Here’s my broader point: that’s how most of us who have never lived in California or visited beyond the touristy areas view the Golden State.
It’s Hollywood and beaches and the filthy rich Calabasas world of Kim Kardashian-West and Kylie Jenner—and their multi-million dollar mansions. It’s a laid-back, yoga filled, smoothie driven paradise of all things beautiful.
And it is, within the confines of *those* places.
But zoom out from the enclaves of the rich and famous (or even the moderately affluent) for a moment, and look at the rest of the state.
It’s an unmitigated disaster.
And it’s also our own personal little case study of the abject poverty and disparity that leftist, socialist policies leave in their wake.

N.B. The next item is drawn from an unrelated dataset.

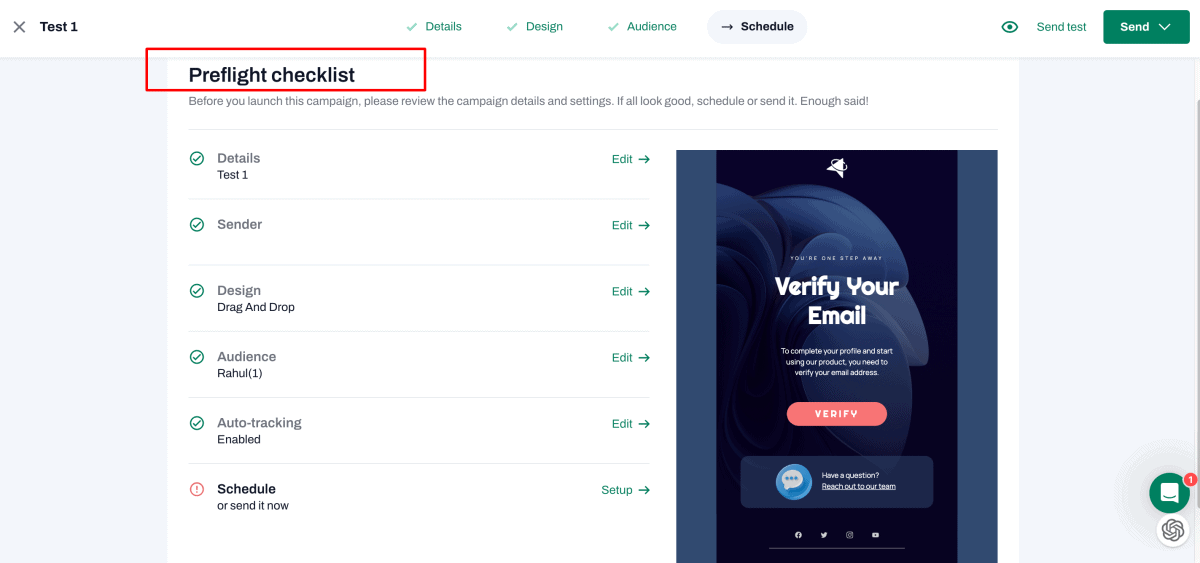
Task: Select the Schedule step tab
Action: pos(757,27)
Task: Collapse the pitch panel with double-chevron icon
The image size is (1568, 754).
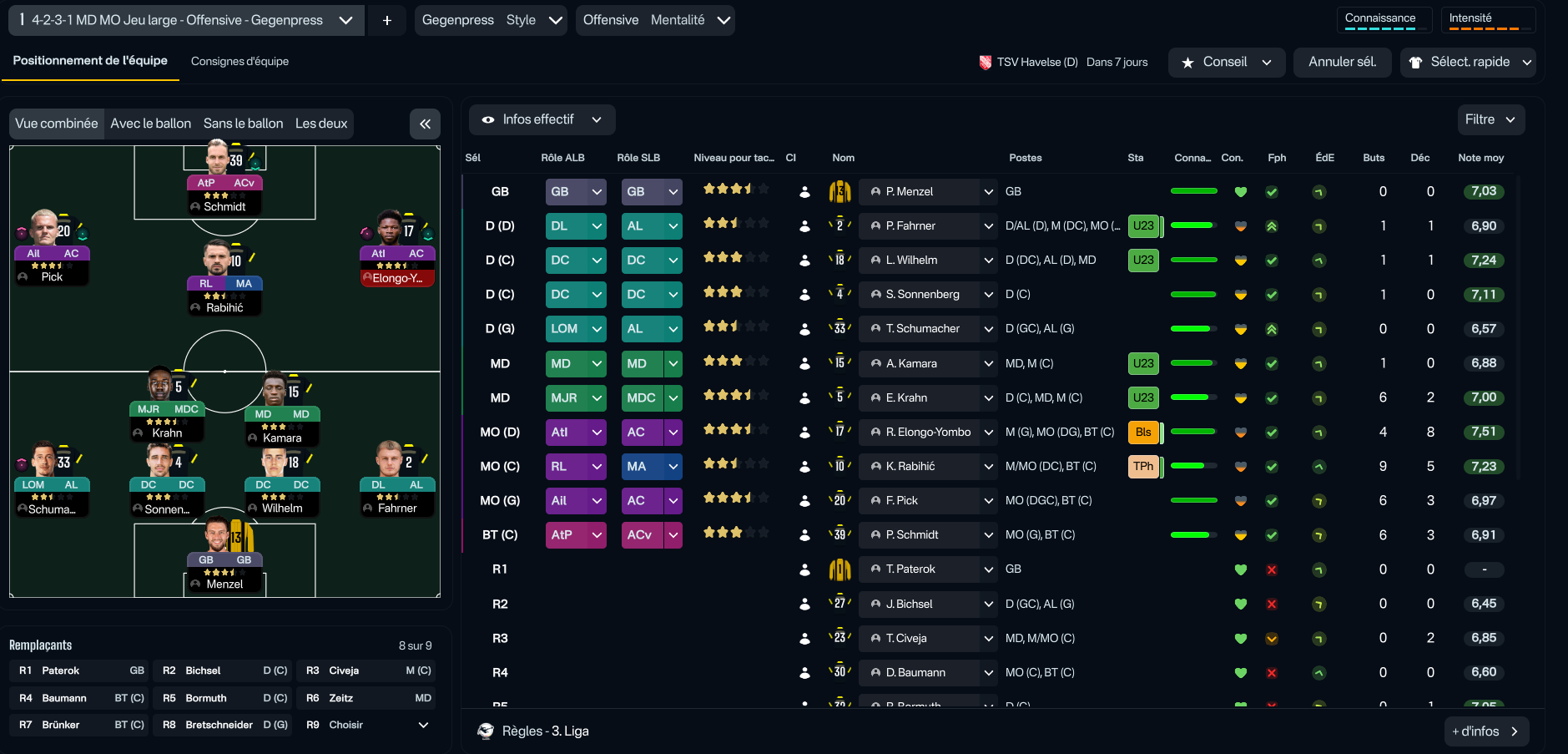Action: pos(425,124)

(In full disclosure and complete honesty, I didn’t think of that first.)
I was listening to Rush Limbaugh talking about a conversation he was having about the lure of socialism to the young generations. After all, Alexandria Ocasio-Cortez (Bernie Sanders’ face-lift, apparently) and her ilk are extraordinarily popular with the younger generations, and she’s preaching unabashed socialism. She’s not even really disguising it like Bernie has tried to, with creative nomenclature like “Democratic Socialism.”
Someone in his group said:
“Rush, when you and I were growing up, there was a living embodiment of the disaster of socialism and communism, and it was called the Soviet Union.”
Present-day examples like Venezuela (“Venezuela’s not big enough, not powerful enough, never has been a threat to the United States”) or North Korea (“nobody takes them seriously, little pot-bellied dictator.”) don’t resonant. They’re not comparable in size or scope or impact (at least in their minds) to the United States.
Rush continued: “What is the nearest example we have of the eventual implosion?”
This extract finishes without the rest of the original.